## What to do
Below are some records. Print exactly the lines between the one holding "863x869 pixels." and the one holding "Viewport: 787px width, 963px height.", inclusive, and nothing else.
BEGIN Information provided
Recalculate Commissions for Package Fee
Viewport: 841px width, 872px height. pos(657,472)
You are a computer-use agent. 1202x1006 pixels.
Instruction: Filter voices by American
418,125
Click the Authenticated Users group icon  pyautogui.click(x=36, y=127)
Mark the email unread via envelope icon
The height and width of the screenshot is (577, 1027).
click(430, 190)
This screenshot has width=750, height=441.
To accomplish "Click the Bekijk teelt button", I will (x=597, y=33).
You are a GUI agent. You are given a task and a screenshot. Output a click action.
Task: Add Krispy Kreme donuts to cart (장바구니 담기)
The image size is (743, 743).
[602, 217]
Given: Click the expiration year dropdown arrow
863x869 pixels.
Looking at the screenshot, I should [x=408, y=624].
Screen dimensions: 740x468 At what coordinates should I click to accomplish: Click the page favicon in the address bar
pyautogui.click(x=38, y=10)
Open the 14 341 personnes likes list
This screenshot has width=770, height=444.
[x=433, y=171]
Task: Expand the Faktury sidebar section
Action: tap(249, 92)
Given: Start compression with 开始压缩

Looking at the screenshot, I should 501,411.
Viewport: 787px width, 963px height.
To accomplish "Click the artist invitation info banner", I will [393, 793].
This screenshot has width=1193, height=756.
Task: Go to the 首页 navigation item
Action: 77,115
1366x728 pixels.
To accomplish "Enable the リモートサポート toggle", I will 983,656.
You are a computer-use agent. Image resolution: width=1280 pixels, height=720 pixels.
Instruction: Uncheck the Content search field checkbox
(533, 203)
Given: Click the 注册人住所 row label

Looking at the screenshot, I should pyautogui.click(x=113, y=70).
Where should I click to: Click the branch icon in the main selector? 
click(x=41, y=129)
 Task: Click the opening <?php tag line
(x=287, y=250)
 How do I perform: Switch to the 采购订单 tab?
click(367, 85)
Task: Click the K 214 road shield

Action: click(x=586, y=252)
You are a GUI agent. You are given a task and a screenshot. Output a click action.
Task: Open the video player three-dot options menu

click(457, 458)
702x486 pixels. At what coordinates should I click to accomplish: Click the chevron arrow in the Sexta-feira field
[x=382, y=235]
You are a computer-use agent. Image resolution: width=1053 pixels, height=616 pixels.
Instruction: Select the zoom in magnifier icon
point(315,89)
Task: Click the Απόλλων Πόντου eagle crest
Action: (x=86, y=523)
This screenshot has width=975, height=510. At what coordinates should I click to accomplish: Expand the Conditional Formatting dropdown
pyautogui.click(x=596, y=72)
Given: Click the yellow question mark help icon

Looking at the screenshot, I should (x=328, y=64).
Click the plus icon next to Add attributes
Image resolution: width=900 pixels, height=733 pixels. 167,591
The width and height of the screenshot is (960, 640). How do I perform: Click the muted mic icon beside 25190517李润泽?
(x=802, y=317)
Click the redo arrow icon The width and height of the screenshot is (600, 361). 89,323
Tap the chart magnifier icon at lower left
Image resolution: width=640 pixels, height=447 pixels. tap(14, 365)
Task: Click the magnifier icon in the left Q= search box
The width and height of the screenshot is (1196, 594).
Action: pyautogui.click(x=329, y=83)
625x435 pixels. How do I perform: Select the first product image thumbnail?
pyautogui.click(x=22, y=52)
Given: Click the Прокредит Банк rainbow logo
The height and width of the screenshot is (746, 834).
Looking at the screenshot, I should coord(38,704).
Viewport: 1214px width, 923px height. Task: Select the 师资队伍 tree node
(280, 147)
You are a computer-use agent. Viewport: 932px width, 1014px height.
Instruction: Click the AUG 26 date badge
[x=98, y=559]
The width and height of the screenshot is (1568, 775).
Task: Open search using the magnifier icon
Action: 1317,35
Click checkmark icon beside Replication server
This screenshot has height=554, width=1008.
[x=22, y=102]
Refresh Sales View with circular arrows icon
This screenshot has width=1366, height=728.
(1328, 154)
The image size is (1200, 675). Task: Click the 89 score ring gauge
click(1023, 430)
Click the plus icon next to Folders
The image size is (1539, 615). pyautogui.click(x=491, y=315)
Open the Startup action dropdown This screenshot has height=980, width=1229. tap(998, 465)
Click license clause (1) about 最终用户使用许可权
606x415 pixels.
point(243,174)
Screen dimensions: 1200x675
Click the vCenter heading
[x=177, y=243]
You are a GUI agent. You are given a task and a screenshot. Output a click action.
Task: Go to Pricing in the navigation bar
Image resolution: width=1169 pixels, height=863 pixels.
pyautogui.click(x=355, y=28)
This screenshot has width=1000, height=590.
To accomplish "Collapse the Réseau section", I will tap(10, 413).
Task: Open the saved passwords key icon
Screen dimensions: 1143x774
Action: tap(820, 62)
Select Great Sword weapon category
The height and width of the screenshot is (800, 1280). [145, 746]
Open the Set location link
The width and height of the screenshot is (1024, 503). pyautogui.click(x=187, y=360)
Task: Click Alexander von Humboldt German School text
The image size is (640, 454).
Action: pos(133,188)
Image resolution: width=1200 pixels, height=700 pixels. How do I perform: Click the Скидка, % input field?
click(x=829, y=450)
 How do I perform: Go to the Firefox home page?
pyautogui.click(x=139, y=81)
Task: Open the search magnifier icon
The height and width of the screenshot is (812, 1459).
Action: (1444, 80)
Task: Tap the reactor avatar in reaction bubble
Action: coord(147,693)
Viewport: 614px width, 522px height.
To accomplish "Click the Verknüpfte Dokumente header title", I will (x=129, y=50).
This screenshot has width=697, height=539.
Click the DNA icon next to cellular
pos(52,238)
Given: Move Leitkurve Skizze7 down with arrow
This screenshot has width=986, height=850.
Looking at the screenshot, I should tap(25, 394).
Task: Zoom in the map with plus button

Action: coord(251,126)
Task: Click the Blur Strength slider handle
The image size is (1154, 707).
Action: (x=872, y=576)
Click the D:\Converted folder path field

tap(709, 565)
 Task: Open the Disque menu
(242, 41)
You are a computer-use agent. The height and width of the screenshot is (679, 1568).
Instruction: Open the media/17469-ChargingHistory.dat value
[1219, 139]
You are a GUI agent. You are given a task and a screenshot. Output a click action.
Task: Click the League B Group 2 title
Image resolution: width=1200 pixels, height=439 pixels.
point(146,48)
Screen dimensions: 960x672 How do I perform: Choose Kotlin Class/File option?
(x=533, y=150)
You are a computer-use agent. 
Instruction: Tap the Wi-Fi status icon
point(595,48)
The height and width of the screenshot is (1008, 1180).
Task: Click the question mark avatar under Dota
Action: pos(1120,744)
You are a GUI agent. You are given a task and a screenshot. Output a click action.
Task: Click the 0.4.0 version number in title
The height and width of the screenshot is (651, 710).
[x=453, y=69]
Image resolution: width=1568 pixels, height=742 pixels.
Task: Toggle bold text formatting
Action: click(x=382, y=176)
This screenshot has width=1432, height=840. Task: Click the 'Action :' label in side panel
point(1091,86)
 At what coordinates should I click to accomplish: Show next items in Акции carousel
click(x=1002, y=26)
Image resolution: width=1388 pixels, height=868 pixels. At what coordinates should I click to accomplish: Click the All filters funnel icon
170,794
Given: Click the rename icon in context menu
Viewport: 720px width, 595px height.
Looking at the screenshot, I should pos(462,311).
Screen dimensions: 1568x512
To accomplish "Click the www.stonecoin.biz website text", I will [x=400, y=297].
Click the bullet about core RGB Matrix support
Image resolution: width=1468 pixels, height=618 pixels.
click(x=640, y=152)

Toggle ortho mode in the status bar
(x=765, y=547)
END Information provided
## Answer box
863x869 pixels.
Looking at the screenshot, I should [x=408, y=624].
Screen dimensions: 740x468 At what coordinates should I click to accomplish: Click the page favicon in the address bar
pyautogui.click(x=38, y=10)
Open the 14 341 personnes likes list
This screenshot has width=770, height=444.
[x=433, y=171]
Task: Expand the Faktury sidebar section
Action: tap(249, 92)
Given: Start compression with 开始压缩

Looking at the screenshot, I should 501,411.
Viewport: 787px width, 963px height.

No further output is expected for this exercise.